Villain formerly meant a bondman. In feudal law, according to Blackstone, the term was applied to those who held lands and tenements in villenage,—a tenure by base services.

Pedant formerly meant a schoolmaster. Shakspeare says in his Twelfth Night,—

A pedant that keeps a school in the church.—iii. 2.

Bacon, in his Pathway unto Prayer, thus uses the word Imp: “Let us pray for the preservation of the King’s most excellent Majesty, and for the prosperous success of his entirely beloved son Edward our Prince, that most angelic imp.”

The word brat is not considered very elegant now, but a few years ago it had a different signification from its present one. An old hymn or De profundis, by Gascoine, contains the lines,—

“O Israel, O household of the Lord,

O Abraham’s brats, O brood of blessed seed,

O chosen sheep that loved the Lord indeed.”

It is a somewhat noticeable fact, that the changes in the signification of words have generally been to their deterioration; that is, words that heretofore had no sinister meaning have acquired it. The word cunning, for example, formerly meant nothing sinister or underhanded; and in Thrope’s confession in Fox’s “Book of Martyrs” is the sentence, “I believe that all these three persons [in the Godhead] are even in power, and in cunning, and in might, full of grace and of all goodness.” Demure is another of this class. It was used by earlier writers without the insinuation which is now almost latent in it, that the external shows of modesty and sobriety rest on no corresponding realities. Explode formerly meant to drive off the stage with loud clappings of the hands, but gradually became exaggerated into its present signification. Facetious, too, originally meant urbane, but now has so degenerated as to have acquired the sense of buffoonery; and Mr. Trench sees indications that it will ere long acquire the sense of indecent buffoonery.
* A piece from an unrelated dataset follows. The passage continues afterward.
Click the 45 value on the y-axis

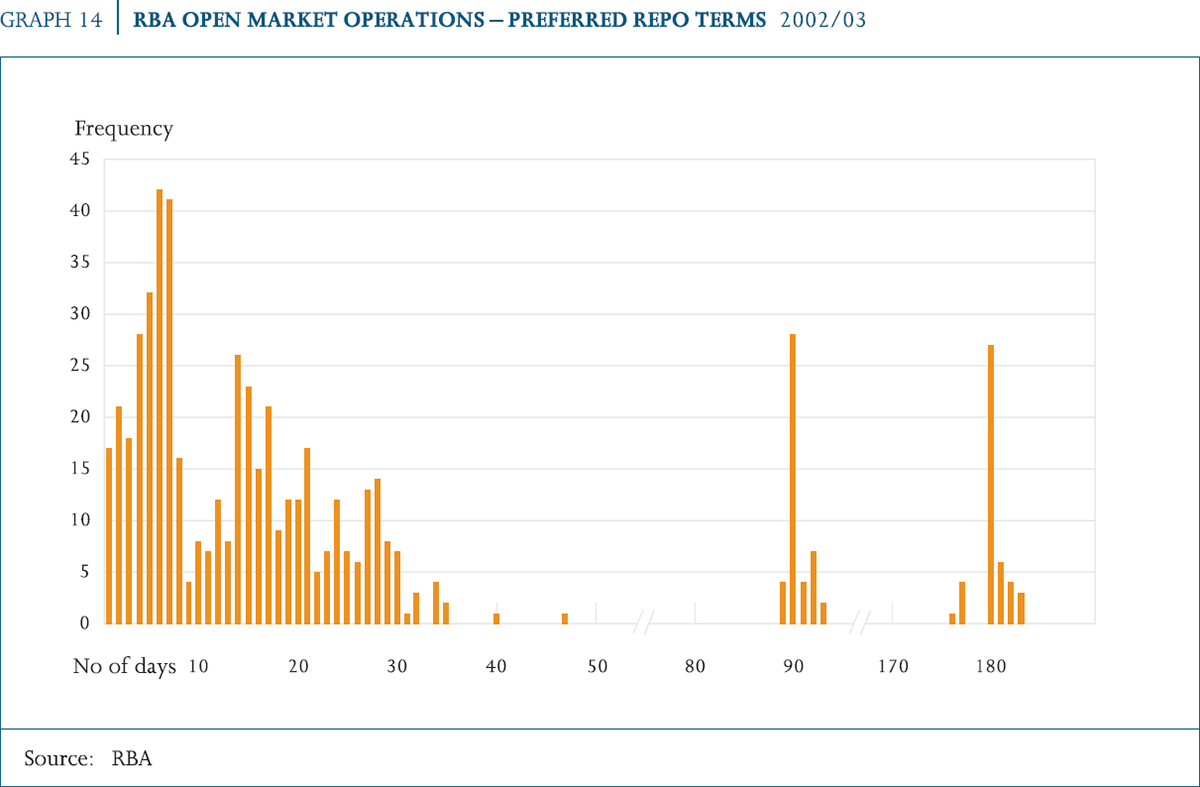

Frippery now means trumpery and odds and ends of cheap finery; but once it meant old clothes of value, and not worthless, as the term at present implies. The word Gossip formerly meant only a sponsor in baptism. Sponsors were supposed to become acquainted at the baptismal font, and by their sponsorial act to establish an indefinite affinity towards each other and the child. Thus the word was applied to all who were familiar and intimate, and finally obtained the meaning which is now predominant in it.